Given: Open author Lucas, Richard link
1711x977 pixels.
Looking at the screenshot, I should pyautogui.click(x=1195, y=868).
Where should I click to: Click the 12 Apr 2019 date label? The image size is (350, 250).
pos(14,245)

☆ ☆ ☆ ☆ ☆ ☆ ☆

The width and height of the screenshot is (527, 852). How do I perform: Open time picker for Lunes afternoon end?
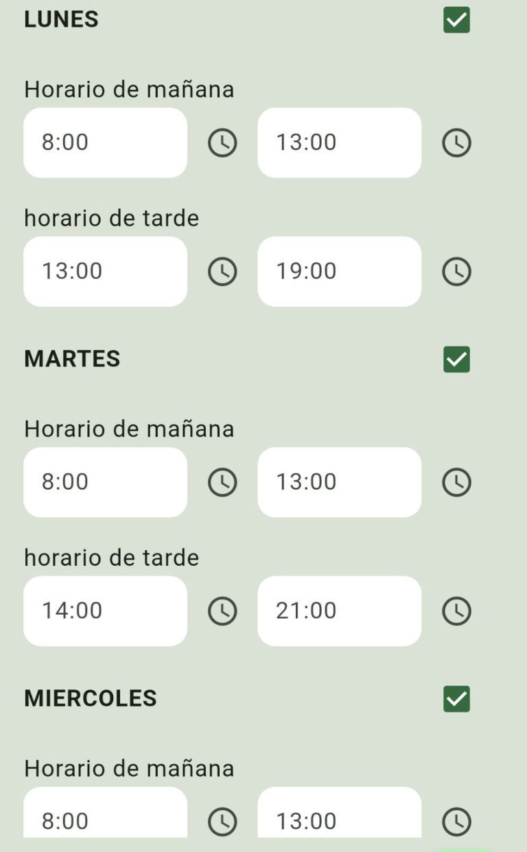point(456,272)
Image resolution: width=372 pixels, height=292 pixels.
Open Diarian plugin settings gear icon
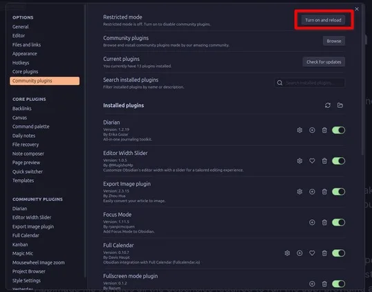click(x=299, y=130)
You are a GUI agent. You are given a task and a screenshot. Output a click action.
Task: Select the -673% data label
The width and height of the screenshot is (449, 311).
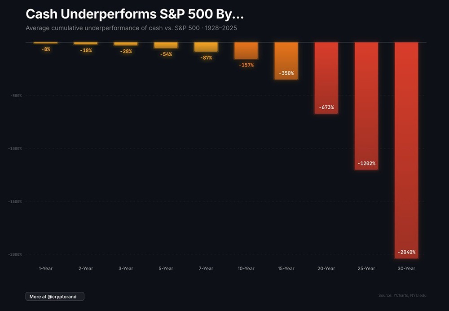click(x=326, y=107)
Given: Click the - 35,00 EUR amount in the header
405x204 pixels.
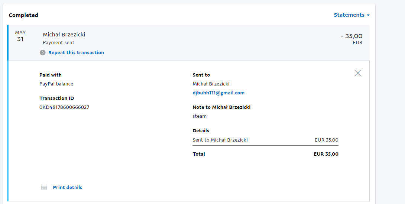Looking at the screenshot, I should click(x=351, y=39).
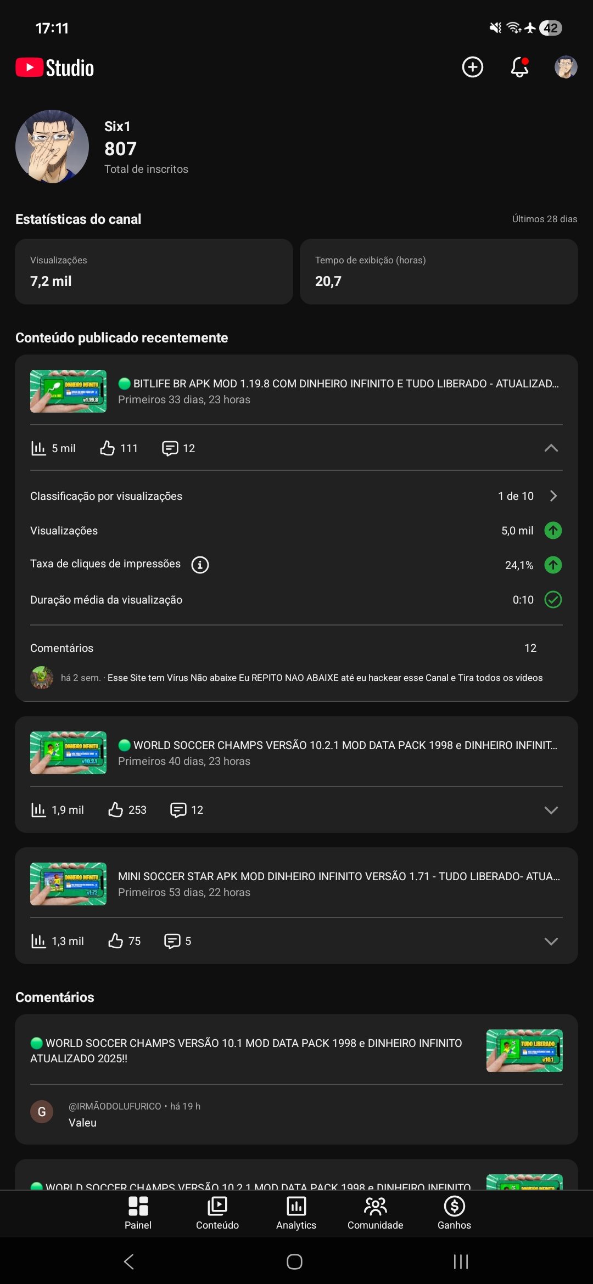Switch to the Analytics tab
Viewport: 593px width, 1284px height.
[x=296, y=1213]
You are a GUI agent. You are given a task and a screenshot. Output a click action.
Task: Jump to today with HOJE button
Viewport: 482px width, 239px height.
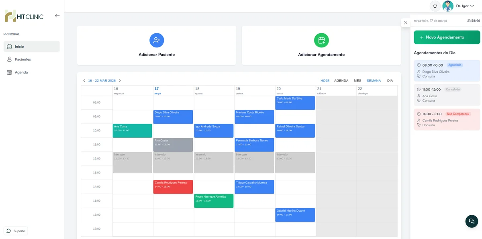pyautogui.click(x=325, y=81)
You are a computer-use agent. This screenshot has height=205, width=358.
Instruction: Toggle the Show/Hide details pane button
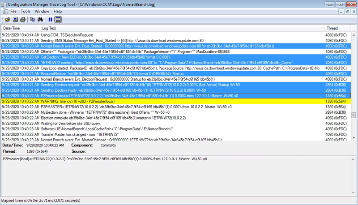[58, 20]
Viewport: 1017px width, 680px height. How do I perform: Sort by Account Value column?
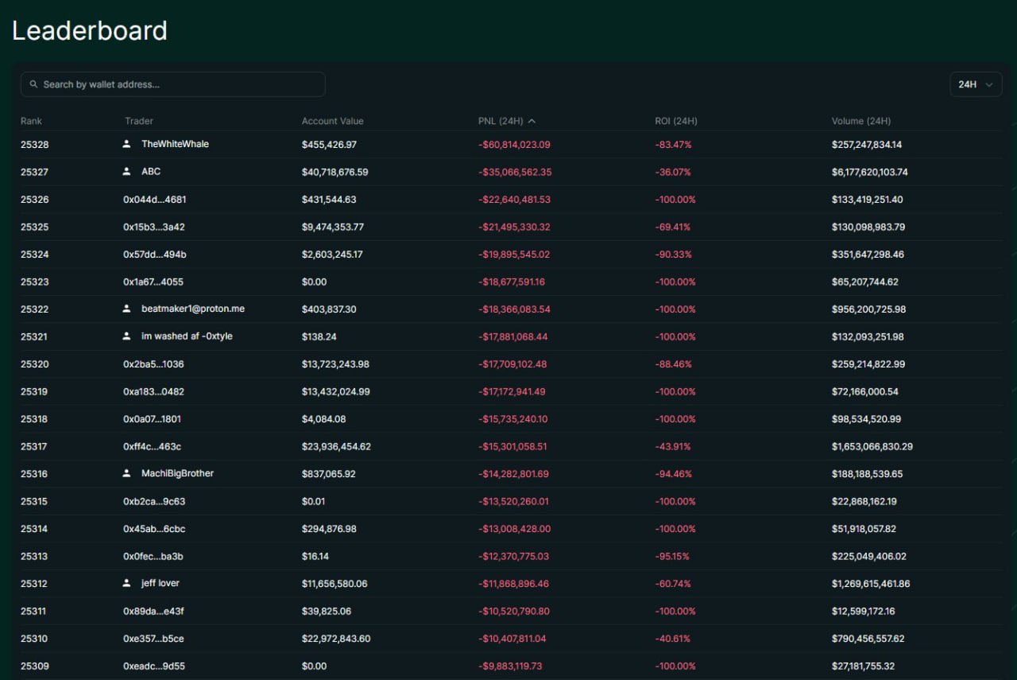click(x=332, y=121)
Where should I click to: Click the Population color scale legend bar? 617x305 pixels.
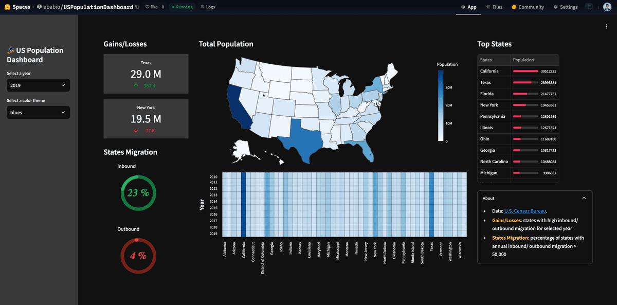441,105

☆ ☆ ☆ ☆ ☆ ☆ ☆

### Task requirements
In the listing above, find the line with "Given: Click the" and output every line through the one with "Task: Jump to today with HOJE button", exactly, without the pictures.

### Exercise solution
Given: Click the - 35,00 EUR amount in the header
405x204 pixels.
Looking at the screenshot, I should click(x=351, y=39).
Switch to the Analytics tab
Viewport: 593px width, 1284px height.
[x=296, y=1213]
You are a GUI agent. You are given a task and a screenshot. Output a click action.
Task: Jump to today with HOJE button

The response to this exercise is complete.